Secondo i giudici «i conducenti sono in una posizione di subordinazione e dipendenza da Uber», e hanno diritto alle ferie pagate e a un salario minimo. La sentenza mette di nuovo in discussione il modello di business messo in piedi dalla gig-economy
La Corte suprema del Regno Unito ha stabilito che gli autisti di Uber, il noto servizio di trasporto privato, devono essere classificati come «dipendenti» e non come lavoratori autonomi, la società dovrà perciò riconoscergli le ferie pagate e il salario minimo.

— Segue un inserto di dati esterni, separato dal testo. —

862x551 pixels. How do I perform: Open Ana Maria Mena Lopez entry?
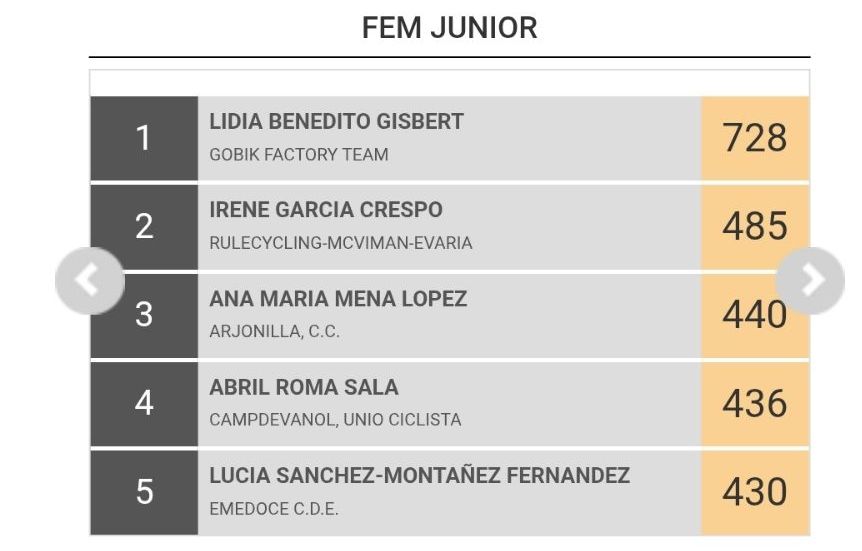(x=338, y=299)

I sette giudici della corte hanno respinto all’unanimità l’appello di Uber contro una sentenza di un tribunale inferiore e hanno affermato che i conducenti devono essere considerati a tutti gli effetti come dipendenti, in conformità con la legge nazionale. La nuova classificazione permette agli autisti di ottenere tutta una serie di vantaggi che prima non erano garantiti.
Le motivazioni della sentenza
«Il tribunale del lavoro ha ragione nel ritenere che i conducenti di Uber siano lavoratori che quindi si qualificano per i diritti conferiti ai lavoratori dalla legislazione sul lavoro», ha affermato il giudice George Leggatt, pronunciando la sentenza in streaming. Secondo la Corte suprema, il lavoro degli autisti è «molto strettamente definito e controllato da Uber» che quindi non si pone solo come una piattaforma di matching tra domanda e offerta. «I conducenti sono in una posizione di subordinazione e dipendenza» e l’unico modo per aumentare i loro guadagni è «lavorare più ore e soddisfare costantemente le misurazioni delle prestazioni fatte da Uber». Infatti, l’algoritmo controlla tutto, e in base alle recensioni dei clienti un autista può essere penalizzato o avvantaggiato nel suo lavoro.
La posizione di Uber
La società vanta nel Regno Unito circa 65mila conducenti attivi considerati tutti come autonomi. Jamie Heywood, direttore generale regionale di Uber per l’Europa settentrionale e orientale ha detto che la società ha rispettato al decisione del tribunale del lavoro del 2016: «Da allora abbiamo apportato alcune modifiche significative alla nostra attività, guidate dai conducenti in ogni fase del percorso». Tra queste nuove misure introdotte c’è quella di dare agli autisti «ancora più controllo sul modo di guadagnare e su come forniscono nuove protezioni, tra cui l'assicurazione gratuita in caso di malattia o infortunio».
Il futuro della gig economy
La sentenza ha di fatto messo in discussione il modello di business sul quale si basa il guadagno di Uber, creando un precedente che mette a rischio le altre società di servizi che operano nella gig-economy. Ad esempio, JustEat sta portando avanti importanti riforme interne e in alcune città europee, tra cui anche alcune italiane, ha deciso di contrattualizzare a tutti gli effetti i suoi lavoratori che saranno considerati come dipendenti della nota società di food delivery.
Dopo la pubblicazione della sentenza della Corte suprema, le azioni di Uber sono scese di oltre il 3 per cento nel trading premarket di New York.